Recast the records below as a Markdown table with the columns "Row" and "Line." Give each non-blank line its own numbered row and omit blank lines.

DATASET EXTRACT:
<<<<

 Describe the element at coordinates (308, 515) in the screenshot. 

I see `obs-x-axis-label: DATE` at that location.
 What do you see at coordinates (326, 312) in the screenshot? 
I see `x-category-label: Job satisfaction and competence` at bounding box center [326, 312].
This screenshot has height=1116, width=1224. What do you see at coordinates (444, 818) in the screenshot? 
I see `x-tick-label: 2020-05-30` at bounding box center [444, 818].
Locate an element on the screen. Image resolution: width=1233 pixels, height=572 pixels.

>>>>

OUTPUT:
| Row | Line |
|---|---|
| 1 |  Describe the element at coordinates (308, 515) in the screenshot.  |
| 2 | I see `obs-x-axis-label: DATE` at that location. |
| 3 |  What do you see at coordinates (326, 312) in the screenshot?  |
| 4 | I see `x-category-label: Job satisfaction and competence` at bounding box center [326, 312]. |
| 5 | This screenshot has height=1116, width=1224. What do you see at coordinates (444, 818) in the screenshot?  |
| 6 | I see `x-tick-label: 2020-05-30` at bounding box center [444, 818]. |
| 7 | Locate an element on the screen. Image resolution: width=1233 pixels, height=572 pixels. |